1

I was looking for help here (and in many other place):

  1. How to save Pandas dataframe to a hive table?
  2. Pandas dataframe in pyspark to hive
  3. How to insert a pandas dataframe into an existing Hive external table using Python (without PySpark)?

But I don't think I completely understand the proposals presented, because I failed with any of them

What am I trying to do is:

  1. Extract data from hive table from schema1 to python dataframe.
  2. Do some operations on columns and save as pandas dataframe.
  3. Export pandas dataframe to hive table schema2.

I made points 1-2 as follows:

  1. Extract data from hive table to python dataframe.
transport = puretransport.transport_factory(host='my_host_name',
                                            port=10000,
                                            username='my_username',
                                            password='my_password',
                                            use_ssl=True)

engine = db.create_engine(f"hive://my_username@/schema1",
                          connect_args={'thrift_transport': transport})

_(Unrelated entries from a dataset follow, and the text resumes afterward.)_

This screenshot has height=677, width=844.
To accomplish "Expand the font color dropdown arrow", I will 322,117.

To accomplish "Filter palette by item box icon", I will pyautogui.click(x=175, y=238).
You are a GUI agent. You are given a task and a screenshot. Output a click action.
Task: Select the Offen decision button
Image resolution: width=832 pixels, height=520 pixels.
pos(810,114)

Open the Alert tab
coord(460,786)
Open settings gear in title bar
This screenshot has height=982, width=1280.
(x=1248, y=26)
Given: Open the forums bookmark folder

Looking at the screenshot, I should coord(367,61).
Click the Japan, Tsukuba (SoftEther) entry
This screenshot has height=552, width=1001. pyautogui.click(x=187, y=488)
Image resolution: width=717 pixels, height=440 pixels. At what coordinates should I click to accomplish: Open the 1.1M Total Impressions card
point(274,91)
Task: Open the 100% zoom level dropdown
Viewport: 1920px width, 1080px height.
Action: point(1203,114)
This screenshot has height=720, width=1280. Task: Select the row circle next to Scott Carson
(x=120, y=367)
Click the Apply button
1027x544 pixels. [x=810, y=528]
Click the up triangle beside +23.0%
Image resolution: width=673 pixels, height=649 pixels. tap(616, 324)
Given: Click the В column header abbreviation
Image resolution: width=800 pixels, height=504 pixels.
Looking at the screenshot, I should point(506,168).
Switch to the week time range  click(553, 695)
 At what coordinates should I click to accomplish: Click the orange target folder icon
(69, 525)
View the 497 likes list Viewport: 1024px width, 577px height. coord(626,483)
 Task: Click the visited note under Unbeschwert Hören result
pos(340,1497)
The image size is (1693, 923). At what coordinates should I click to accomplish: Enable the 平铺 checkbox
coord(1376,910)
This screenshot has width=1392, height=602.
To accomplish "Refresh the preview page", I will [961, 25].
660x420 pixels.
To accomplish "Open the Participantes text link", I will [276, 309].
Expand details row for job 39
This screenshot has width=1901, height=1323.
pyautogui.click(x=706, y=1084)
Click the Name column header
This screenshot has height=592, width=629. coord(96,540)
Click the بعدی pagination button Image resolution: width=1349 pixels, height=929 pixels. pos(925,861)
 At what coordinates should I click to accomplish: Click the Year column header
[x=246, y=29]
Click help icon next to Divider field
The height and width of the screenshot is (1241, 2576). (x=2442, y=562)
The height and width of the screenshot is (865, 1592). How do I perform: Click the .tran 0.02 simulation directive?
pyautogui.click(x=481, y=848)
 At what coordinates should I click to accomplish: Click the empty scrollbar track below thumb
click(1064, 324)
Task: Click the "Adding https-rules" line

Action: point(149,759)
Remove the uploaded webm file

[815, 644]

print("Selecting data from table", end=" ")
tab1 = []
for chunk in pd.read_sql_query(
        """select * from schema1.my_table""", con=engine, chunksize=5):
    tab1.append(chunk)
df = pd.concat(tab1)
print("DONE")

  1. Do some operations on columns and save as pandas dataframe.
my_code_returning_dataframe...
  1. Export pandas dataframe to hive table schema2.
what_should_i_do_there?

Thank you in advance for any help.

0 Answers0